The president did not appear to recognize that the phrase is used by the right wing as a euphemism for "f--- Joe Biden," and responded: "Let’s go Brandon, I agree."
The slogan took off in conservative circles after NASCAR driver Brandon Brown was interviewed by NBC Sports reporter Kelli Stavast about his victory at the Talladega Superspeedway in Alabama on Oct. 2. The crowd behind the interview began to chant the expletive directed at Biden, but Stavast responded: "You can hear the chants from the crowd, 'Let's Go Brandon!'"

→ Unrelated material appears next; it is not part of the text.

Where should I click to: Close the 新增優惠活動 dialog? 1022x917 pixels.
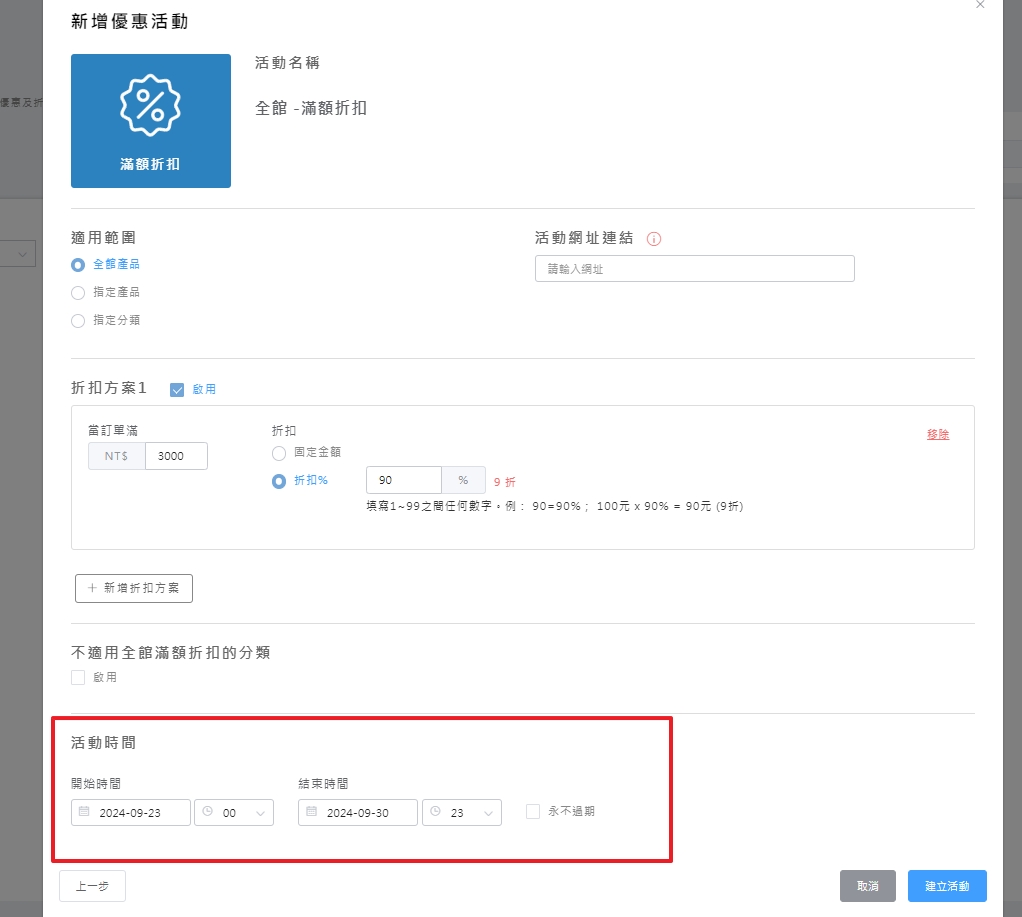point(980,5)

Since then, the euphemism "Let’s go Brandon" has been repeated by a number of prominent figures on the right and Republican members of Congress have even shouted it from the House floor. When the president travels, he is often met by protesters holding "Let's Go Brandon" signs. During a campaign event for Virginia Democratic gubernatorial candidate Terry McAuliffe earlier this fall, protesters interrupted the president's speech with "Let's Go Brandon" chants.
Jill Biden's spokesperson Michael LaRosa called the use of the slur during the Christmas eve call "sick, tasteless, classless, disrespectful, juvenile, & appalling behavior for a parent (toward any commander-in-chief)," in a statement shared to Twitter on Sunday.
"But, no reasonable Democrat is actually shocked," LaRosa added. "Grateful for a @POTUS and @FLOTUS w/dignity and class who set an example for our kids (and parents)."
When asked in early November what Biden made of the popularity of the phrase, White House press secretary Jen Psaki said: "I don’t think he spends much time focused on it or thinking about it."
NORAD has told children it is tracking Santa for over 60 years, providing families with a website to follow Santa as he travels and delivers gifts across the world and opening a call center on Christmas Eve for families to inquire about Santa's location.
Presidents and first ladies often participate in the NORAD Santa tracker calls.
NORAD said that it did not pre-select callers ahead of time, but that it chose from children who had called into the NORAD Tracks Santa hotline.